Work to be completed:
Answer these from the forum thread on the size of the 3DMonstr printer:
(a) How large a build does the opening post say the 3DMonstr can print?
(b) What is the stated weight of the T-Rex 24?
(c) What are the T-Rex 24's dimensions when folded down?

# Specific 3D Printers, Scanners, & Hardware > Other 3D Printers / Scanners / Hardware > 3DMonstr Forum >  8 Cubic Feet?  How big is the printer?

## Lindros_bigE

How big is the 3DMonstr that prints builds up to 8 cubic feet?  Where the heck would I store it?

I'd love to be able to print things this big but I don't know how I would store and use it.  I imagine the printer is huge.

----------


## Compro01

> I imagine the printer is huge.


Their specified dimensions for the T-Rex 24 is 34" long, 36" wide, and 37" high and weighs in at 150lbs.

It folds down to 53" long, 36" wide, and 6" high.

----------


## RepRapOwner

What are the dimensions of the largest possible build size?

----------


## 3dm

> What are the dimensions of the largest possible build size?


There are three machines with the following build volumes:

T-Rex 12: 12" x 12" x 12"

Data for analysis:
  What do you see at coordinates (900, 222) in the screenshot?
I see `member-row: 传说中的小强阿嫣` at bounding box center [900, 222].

---

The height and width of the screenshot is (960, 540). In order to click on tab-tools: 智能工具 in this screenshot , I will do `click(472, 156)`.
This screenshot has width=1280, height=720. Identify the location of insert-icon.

Result of the task:
(a) Builds up to 8 cubic feet.
(b) 150 lbs.
(c) 53" long, 36" wide, and 6" high.